(Item position entries)
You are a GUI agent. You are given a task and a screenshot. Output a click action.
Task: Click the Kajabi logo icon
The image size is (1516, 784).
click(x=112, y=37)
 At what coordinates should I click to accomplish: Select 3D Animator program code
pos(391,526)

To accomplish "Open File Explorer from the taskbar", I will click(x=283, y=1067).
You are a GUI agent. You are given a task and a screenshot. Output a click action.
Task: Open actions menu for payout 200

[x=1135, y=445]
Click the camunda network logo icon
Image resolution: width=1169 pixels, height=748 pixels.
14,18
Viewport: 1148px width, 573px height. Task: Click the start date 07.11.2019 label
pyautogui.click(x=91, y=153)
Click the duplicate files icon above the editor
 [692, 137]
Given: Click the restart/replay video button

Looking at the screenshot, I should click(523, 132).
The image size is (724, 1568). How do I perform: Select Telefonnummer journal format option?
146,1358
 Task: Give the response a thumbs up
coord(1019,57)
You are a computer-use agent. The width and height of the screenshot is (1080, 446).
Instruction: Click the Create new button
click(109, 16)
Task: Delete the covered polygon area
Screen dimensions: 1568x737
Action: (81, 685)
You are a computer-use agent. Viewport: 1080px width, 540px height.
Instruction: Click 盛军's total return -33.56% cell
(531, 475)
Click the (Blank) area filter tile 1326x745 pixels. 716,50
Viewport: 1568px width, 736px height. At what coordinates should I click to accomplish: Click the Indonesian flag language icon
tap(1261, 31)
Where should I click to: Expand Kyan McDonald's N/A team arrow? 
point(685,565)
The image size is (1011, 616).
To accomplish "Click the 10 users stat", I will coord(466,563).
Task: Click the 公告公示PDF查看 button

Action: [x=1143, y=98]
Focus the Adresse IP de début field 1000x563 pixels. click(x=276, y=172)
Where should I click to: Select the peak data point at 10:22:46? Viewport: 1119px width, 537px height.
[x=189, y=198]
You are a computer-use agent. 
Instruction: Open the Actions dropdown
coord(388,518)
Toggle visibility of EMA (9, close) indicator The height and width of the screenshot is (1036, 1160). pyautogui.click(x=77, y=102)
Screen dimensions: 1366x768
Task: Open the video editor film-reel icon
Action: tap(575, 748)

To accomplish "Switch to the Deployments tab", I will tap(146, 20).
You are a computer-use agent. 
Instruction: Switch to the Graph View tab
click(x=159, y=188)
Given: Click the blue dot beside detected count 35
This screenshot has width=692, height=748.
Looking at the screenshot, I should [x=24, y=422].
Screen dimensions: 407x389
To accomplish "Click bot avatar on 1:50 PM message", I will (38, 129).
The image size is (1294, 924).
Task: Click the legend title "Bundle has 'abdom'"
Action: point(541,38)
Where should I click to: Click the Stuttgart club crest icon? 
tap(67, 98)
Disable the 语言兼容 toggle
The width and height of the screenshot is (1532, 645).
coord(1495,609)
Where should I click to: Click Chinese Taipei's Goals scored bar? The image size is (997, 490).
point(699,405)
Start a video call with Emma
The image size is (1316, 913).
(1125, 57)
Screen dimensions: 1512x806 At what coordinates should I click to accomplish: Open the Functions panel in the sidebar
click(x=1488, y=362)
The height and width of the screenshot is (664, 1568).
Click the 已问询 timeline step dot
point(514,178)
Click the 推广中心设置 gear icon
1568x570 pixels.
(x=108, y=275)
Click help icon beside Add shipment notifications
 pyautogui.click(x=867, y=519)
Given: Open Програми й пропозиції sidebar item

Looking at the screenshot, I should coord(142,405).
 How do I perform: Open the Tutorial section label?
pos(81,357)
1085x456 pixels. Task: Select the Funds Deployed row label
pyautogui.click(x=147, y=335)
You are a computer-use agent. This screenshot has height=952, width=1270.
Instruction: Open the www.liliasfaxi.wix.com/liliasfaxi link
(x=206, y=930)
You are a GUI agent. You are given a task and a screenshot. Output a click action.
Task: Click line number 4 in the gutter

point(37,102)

→ The problem
Revise all of the material above by replacing every instance of "computer-use agent" with "desktop assistant" and keep everything else the same.

→ Task answer
You are a GUI agent. You are given a task and a screenshot. Output a click action.
Task: Click the Kajabi logo icon
The image size is (1516, 784).
click(x=112, y=37)
 At what coordinates should I click to accomplish: Select 3D Animator program code
pos(391,526)

To accomplish "Open File Explorer from the taskbar", I will click(x=283, y=1067).
You are a GUI agent. You are given a task and a screenshot. Output a click action.
Task: Open actions menu for payout 200

[x=1135, y=445]
Click the camunda network logo icon
Image resolution: width=1169 pixels, height=748 pixels.
14,18
Viewport: 1148px width, 573px height. Task: Click the start date 07.11.2019 label
pyautogui.click(x=91, y=153)
Click the duplicate files icon above the editor
 [692, 137]
Given: Click the restart/replay video button

Looking at the screenshot, I should click(523, 132).
The image size is (724, 1568). How do I perform: Select Telefonnummer journal format option?
146,1358
 Task: Give the response a thumbs up
coord(1019,57)
You are a desktop assistant. The width and height of the screenshot is (1080, 446).
Instruction: Click the Create new button
click(109, 16)
Task: Delete the covered polygon area
Screen dimensions: 1568x737
Action: (81, 685)
You are a desktop assistant. Viewport: 1080px width, 540px height.
Instruction: Click 盛军's total return -33.56% cell
(531, 475)
Click the (Blank) area filter tile 1326x745 pixels. 716,50
Viewport: 1568px width, 736px height. At what coordinates should I click to accomplish: Click the Indonesian flag language icon
tap(1261, 31)
Where should I click to: Expand Kyan McDonald's N/A team arrow? 
point(685,565)
The image size is (1011, 616).
To accomplish "Click the 10 users stat", I will coord(466,563).
Task: Click the 公告公示PDF查看 button

Action: [x=1143, y=98]
Focus the Adresse IP de début field 1000x563 pixels. click(x=276, y=172)
Where should I click to: Select the peak data point at 10:22:46? Viewport: 1119px width, 537px height.
[x=189, y=198]
You are a desktop assistant. 
Instruction: Open the Actions dropdown
coord(388,518)
Toggle visibility of EMA (9, close) indicator The height and width of the screenshot is (1036, 1160). pyautogui.click(x=77, y=102)
Screen dimensions: 1366x768
Task: Open the video editor film-reel icon
Action: tap(575, 748)

To accomplish "Switch to the Deployments tab", I will tap(146, 20).
You are a desktop assistant. 
Instruction: Switch to the Graph View tab
click(x=159, y=188)
Given: Click the blue dot beside detected count 35
This screenshot has width=692, height=748.
Looking at the screenshot, I should [x=24, y=422].
Screen dimensions: 407x389
To accomplish "Click bot avatar on 1:50 PM message", I will (38, 129).
The image size is (1294, 924).
Task: Click the legend title "Bundle has 'abdom'"
Action: point(541,38)
Where should I click to: Click the Stuttgart club crest icon? 
tap(67, 98)
Disable the 语言兼容 toggle
The width and height of the screenshot is (1532, 645).
coord(1495,609)
Where should I click to: Click Chinese Taipei's Goals scored bar? The image size is (997, 490).
point(699,405)
Start a video call with Emma
The image size is (1316, 913).
(1125, 57)
Screen dimensions: 1512x806 At what coordinates should I click to accomplish: Open the Functions panel in the sidebar
click(x=1488, y=362)
The height and width of the screenshot is (664, 1568).
Click the 已问询 timeline step dot
point(514,178)
Click the 推广中心设置 gear icon
1568x570 pixels.
(x=108, y=275)
Click help icon beside Add shipment notifications
 pyautogui.click(x=867, y=519)
Given: Open Програми й пропозиції sidebar item

Looking at the screenshot, I should coord(142,405).
 How do I perform: Open the Tutorial section label?
pos(81,357)
1085x456 pixels. Task: Select the Funds Deployed row label
pyautogui.click(x=147, y=335)
You are a desktop assistant. This screenshot has height=952, width=1270.
Instruction: Open the www.liliasfaxi.wix.com/liliasfaxi link
(x=206, y=930)
You are a GUI agent. You are given a task and a screenshot. Output a click action.
Task: Click line number 4 in the gutter

point(37,102)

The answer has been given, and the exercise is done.